To me, I have never been stellar at something; painting, writing, reading, crafts, knitting, school are all things I am mediocre at but not fantastic. That is one reason I got so sad in the first place. I actually thought I sucked at everything and was a waste of a human; after being treated, the feeling lessened but still lingers.
The patio was super fun, we got to listen to music and feel the sun on our faces. We also got to play with chalk in the big patio and play with balls. I remember one time I was sitting with a staff member, we called her Big Mama, and we were talking. I was talking about the scholarship I had just received and the colleges I wanted to go to and she wished me luck in life once I was out. She told me to call when I am out to update her on my life but I never had the courage to do so.
When I was on the unit, I didn't know who to make friends with. Before going to the hospital, I was closer to adults than teens but I didn't want to befriend the staff. The girls all did things I was not even close to being interested in like sex and drugs. Though, all my friends had left before my discharge I decided it was more important to work on myself. So, I would join a group at lunch on the patio, or in the day room but I never had set friends. Two days until my release, I switched roommates because my roommate fell in love with a girl down the hall. My new roommate ended up being super cool and we talked about everything.
Right before the roommate switch which happened at night, I switched mattresses in my room. My mattress was very thin and uncomfortable, it gave me horrible back pains. My roommates mattress was squishy and soft, so when she was in the shower I ripped the bedding off our beds and switched the mattresses. They were long, heavy, and floppy but I did it before staff noticed my door was shut. Finally, her mattress was on my bed and I went to open the door. A staff member had her hand on my door handle, like she was ready to open it, and then she spoke to me. "What are you doing?"

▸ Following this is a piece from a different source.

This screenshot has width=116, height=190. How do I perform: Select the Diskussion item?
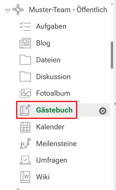[x=53, y=76]
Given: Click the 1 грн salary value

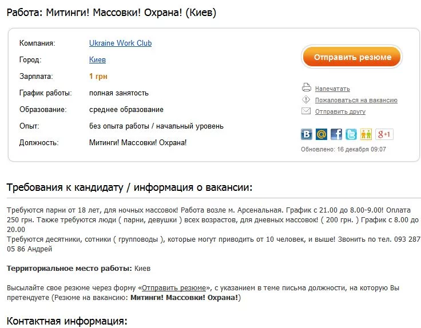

"Um...I am switching bedding on our beds." I played it off so cool.
"Sweetie, you don't have to do that. But if you are doing it, I will get you some new bedding." She replied sweetly.
This was the best thing I have ever pulled off in my life. I was so afraid of getting in trouble and it was great that I didn't. So I made the beds and then that night we switched roommates. So technically, I could have just claimed the other bed and not gone through the whole fiasco.

After losing the girls I was close to, I decided to step outside my comfort zone and I think it saved my life.